What is an endometrial biopsy?
When struggling with undiagnosed female infertility, patients can undergo an endometrial biopsy to evaluate the uterine lining tissue for abnormalities. By sampling this tissue, doctors and fertility specialists can diagnose conditions that are interfering with fertility or causing other issues, such as abnormal bleeding.
When to use an endometrial biopsy
An endometrial biopsy is sometimes performed as part of the diagnostic process for those who are experiencing the following conditions:
- Post-menopausal bleeding
- Abnormal uterine bleeding
- Uterine polyps
Additionally, an endometrial biopsy can monitor the effects of hormone therapy and identify cervical or endometrial cancers.

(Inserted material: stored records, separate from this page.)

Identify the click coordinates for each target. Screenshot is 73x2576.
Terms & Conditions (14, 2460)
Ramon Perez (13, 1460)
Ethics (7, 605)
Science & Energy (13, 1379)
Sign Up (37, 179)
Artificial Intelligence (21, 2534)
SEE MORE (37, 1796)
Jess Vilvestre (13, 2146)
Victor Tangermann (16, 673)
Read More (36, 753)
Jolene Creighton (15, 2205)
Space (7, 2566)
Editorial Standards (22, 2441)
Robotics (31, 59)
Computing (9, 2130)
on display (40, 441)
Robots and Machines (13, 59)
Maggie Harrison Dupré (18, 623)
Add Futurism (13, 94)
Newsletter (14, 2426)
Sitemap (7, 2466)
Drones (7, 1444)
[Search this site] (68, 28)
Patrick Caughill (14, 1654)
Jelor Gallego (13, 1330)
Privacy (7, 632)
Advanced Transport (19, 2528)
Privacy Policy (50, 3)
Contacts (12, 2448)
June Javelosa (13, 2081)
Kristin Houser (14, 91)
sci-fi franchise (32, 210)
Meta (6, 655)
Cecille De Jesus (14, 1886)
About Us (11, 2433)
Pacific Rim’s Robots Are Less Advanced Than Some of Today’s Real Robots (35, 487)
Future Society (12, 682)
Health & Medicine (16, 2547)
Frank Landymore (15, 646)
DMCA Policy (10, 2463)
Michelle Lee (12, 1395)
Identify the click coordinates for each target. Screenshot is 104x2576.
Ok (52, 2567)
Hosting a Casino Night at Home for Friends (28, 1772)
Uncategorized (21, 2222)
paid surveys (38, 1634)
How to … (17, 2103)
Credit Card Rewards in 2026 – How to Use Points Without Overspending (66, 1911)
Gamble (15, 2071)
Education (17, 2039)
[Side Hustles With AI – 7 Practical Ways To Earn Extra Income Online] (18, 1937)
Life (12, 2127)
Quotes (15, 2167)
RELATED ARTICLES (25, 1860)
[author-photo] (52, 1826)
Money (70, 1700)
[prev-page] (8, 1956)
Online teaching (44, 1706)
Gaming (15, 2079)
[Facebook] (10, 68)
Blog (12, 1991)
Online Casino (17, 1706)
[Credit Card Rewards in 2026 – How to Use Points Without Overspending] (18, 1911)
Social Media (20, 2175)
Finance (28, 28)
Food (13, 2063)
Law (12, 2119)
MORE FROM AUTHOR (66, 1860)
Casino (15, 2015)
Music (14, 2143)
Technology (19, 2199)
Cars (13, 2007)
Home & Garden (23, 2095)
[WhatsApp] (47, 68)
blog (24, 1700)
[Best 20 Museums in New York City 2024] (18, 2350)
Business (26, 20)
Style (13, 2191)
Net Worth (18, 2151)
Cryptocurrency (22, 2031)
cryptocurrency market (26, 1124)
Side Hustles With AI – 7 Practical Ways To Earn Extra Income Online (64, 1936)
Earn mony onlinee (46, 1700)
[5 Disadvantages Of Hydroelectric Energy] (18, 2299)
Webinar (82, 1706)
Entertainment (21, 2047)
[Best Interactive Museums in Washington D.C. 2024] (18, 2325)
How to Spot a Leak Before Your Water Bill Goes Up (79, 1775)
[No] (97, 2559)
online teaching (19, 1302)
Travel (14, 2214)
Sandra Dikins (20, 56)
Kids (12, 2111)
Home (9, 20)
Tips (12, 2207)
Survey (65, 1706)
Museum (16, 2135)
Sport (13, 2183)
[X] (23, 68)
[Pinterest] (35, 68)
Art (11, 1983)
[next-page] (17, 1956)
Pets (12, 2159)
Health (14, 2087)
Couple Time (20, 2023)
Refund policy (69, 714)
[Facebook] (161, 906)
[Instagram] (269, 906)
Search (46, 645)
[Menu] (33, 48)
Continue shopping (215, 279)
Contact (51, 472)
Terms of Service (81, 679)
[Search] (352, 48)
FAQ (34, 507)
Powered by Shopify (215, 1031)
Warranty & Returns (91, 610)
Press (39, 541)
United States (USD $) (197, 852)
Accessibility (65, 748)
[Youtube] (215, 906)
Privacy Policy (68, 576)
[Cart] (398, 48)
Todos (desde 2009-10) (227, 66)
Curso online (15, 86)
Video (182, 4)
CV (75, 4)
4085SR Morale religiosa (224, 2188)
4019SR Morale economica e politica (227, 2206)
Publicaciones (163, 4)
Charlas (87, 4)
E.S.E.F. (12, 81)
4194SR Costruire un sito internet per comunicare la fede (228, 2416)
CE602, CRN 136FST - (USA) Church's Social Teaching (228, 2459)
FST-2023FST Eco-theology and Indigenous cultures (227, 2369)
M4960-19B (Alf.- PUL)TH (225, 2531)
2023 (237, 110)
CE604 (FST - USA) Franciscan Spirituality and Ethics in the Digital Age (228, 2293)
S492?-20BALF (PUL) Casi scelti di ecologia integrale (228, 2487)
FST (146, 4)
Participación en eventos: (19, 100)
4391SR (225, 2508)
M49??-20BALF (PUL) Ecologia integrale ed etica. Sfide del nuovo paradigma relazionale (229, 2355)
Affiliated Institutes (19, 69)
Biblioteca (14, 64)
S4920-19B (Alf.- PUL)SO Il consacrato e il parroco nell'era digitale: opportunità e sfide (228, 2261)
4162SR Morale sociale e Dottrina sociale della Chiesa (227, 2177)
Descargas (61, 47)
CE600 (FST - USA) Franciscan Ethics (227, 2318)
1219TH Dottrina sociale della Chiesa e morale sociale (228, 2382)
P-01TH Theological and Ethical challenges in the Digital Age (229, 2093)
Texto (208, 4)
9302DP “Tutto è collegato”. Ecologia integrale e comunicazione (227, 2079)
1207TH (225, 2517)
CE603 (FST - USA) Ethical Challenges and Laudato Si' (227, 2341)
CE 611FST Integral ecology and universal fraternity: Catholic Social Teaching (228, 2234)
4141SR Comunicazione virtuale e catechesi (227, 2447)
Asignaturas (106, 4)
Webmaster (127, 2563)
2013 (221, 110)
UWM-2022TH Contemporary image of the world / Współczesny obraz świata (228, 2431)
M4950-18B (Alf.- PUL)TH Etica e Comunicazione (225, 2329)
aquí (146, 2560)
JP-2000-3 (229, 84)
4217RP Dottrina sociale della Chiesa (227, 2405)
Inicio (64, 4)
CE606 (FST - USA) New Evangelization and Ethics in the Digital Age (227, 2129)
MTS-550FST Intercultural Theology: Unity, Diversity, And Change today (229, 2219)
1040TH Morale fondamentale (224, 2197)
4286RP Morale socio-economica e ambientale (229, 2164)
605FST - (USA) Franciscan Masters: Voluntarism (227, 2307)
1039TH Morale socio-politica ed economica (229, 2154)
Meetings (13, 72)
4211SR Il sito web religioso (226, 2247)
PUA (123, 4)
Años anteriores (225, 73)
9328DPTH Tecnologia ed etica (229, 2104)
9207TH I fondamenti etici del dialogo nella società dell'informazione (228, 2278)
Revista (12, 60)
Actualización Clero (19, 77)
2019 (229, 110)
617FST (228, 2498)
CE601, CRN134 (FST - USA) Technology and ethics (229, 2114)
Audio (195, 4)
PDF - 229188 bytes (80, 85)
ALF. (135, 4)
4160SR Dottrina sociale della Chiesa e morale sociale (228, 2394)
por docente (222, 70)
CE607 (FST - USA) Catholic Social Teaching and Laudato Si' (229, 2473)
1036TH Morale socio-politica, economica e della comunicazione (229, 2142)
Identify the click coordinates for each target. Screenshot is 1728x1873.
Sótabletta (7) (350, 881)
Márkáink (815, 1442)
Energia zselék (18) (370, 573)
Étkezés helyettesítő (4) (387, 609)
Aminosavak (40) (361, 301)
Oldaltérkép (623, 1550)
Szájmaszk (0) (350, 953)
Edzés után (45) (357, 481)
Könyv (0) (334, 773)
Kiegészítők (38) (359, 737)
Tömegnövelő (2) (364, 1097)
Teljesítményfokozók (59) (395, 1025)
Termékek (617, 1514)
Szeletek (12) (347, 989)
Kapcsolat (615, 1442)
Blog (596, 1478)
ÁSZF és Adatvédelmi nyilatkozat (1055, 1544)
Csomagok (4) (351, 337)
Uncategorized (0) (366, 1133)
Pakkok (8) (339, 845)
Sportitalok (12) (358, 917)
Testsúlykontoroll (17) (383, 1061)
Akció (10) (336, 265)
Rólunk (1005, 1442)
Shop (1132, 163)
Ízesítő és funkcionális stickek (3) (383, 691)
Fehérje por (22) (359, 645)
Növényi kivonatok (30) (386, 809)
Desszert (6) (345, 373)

The endometrial biopsy procedure
Before undergoing an endometrial biopsy, you will need to stop taking any blood-thinning medications. Your endometrial biopsy will be planned around your menstrual cycle, so you may be asked to track it leading up to this test.
The entire endometrial biopsy will take around ten minutes, and is similar to a routine pelvic exam. During the procedure, your doctor will insert a pipelle into the uterus. This is shifted back and forth to collect tissue, which will be extracted and submerged in a fluid for examination under a microscope.
Results will be available seven to ten days after this procedure. Depending on your results, your doctor will help you plan the best course of treatment.
After the procedure, you’ll likely need to wear a sanitary napkin and avoid using tampons for the first few days. It’s also important you refrain from strenuous physical activity and sexual intercourse for three days following the biopsy.
Post-treatment side effects associated with endometrial biopsies often include:
- Bleeding or spotting
- Pelvic infection
- Pain in the lower abdomen
If you experience discomfort, you can manage this with over-the-counter pain medication. If you experience abnormal side effects, contact your doctor immediately.
Risks of endometrial biopsy
It’s essential that this procedure is not performed while the patient is pregnant, as this can lead to a miscarriage. Although rare, it’s also possible that the uterine wall may become punctured. Minimize these risks by trusting your care to a reputable practice.